Using the Vision API with C#

1. Overview

The Google Cloud Vision API allows developers to easily integrate vision detection features within applications, including image labeling, face and landmark detection, optical character recognition (OCR), and tagging of explicit content.

In this codelab you will focus on using the Vision API with C#. You will learn how to perform text detection, landmark detection, and face detection!

What you'll learn

How to use the Cloud Shell
How to Enable the Google Cloud Vision API
How to Authenticate API requests
How to install the Vision API client library for C#
How to perform Label detection
How to perform Text detection
How to perform Landmark detection
How to perform Face Detection

What you'll need

A Google Cloud Platform Project
A Browser, such Chrome or Firefox
Familiarity using C#

Survey

How will you use this tutorial?

Read it through only

Read it and complete the exercises

How would you rate your experience with C#?

Novice

Intermediate

Proficient

How would you rate your experience with using Google Cloud Platform services?

Novice

Intermediate

Proficient

2. Setup and Requirements

Self-paced environment setup

Sign-in to the Google Cloud Console and create a new project or reuse an existing one. If you don't already have a Gmail or Google Workspace account, you must create one.

The Project name is the display name for this project's participants. It is a character string not used by Google APIs. You can always update it.
The Project ID is unique across all Google Cloud projects and is immutable (cannot be changed after it has been set). The Cloud Console auto-generates a unique string; usually you don't care what it is. In most codelabs, you'll need to reference your Project ID (typically identified as PROJECT_ID). If you don't like the generated ID, you might generate another random one. Alternatively, you can try your own, and see if it's available. It can't be changed after this step and remains for the duration of the project.
For your information, there is a third value, a Project Number, which some APIs use. Learn more about all three of these values in the documentation.

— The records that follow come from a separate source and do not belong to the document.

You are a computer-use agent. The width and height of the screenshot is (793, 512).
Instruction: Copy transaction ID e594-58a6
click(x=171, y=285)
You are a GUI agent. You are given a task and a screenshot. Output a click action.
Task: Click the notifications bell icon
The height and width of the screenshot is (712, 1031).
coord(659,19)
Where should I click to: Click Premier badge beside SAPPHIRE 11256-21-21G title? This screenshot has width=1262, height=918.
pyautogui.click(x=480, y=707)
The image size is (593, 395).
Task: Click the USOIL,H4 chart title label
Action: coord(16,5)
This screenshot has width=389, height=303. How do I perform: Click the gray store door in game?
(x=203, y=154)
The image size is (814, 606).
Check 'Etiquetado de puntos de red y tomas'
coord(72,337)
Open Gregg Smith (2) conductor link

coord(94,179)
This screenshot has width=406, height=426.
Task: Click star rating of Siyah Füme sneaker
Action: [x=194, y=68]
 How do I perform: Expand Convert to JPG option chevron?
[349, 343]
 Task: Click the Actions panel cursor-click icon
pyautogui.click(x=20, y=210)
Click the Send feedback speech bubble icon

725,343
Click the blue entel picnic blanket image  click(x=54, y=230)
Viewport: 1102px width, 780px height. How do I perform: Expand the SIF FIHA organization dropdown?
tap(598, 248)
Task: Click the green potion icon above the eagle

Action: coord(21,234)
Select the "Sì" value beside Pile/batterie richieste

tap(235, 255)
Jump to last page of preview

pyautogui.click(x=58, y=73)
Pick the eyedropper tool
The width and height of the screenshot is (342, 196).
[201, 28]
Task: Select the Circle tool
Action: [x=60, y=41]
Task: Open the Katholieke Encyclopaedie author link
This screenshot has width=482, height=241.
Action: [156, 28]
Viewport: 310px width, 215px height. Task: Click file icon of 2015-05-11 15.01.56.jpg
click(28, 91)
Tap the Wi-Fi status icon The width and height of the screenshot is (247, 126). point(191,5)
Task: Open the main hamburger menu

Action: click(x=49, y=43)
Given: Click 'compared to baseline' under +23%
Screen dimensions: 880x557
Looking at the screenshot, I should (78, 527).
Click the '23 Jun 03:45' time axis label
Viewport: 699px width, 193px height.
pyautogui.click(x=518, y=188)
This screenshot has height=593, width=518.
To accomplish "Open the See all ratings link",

Next, you'll need to enable billing in the Cloud Console to use Cloud resources/APIs. Running through this codelab won't cost much, if anything at all. To shut down resources to avoid incurring billing beyond this tutorial, you can delete the resources you created or delete the project. New Google Cloud users are eligible for the $300 USD Free Trial program.

Start Cloud Shell

While Google Cloud can be operated remotely from your laptop, in this codelab you will be using Google Cloud Shell, a command line environment running in the Cloud.

Activate Cloud Shell

From the Cloud Console, click Activate Cloud Shell .

If this is your first time starting Cloud Shell, you're presented with an intermediate screen describing what it is. If you were presented with an intermediate screen, click Continue.

It should only take a few moments to provision and connect to Cloud Shell.

This virtual machine is loaded with all the development tools needed. It offers a persistent 5 GB home directory and runs in Google Cloud, greatly enhancing network performance and authentication. Much, if not all, of your work in this codelab can be done with a browser.

Once connected to Cloud Shell, you should see that you are authenticated and that the project is set to your project ID.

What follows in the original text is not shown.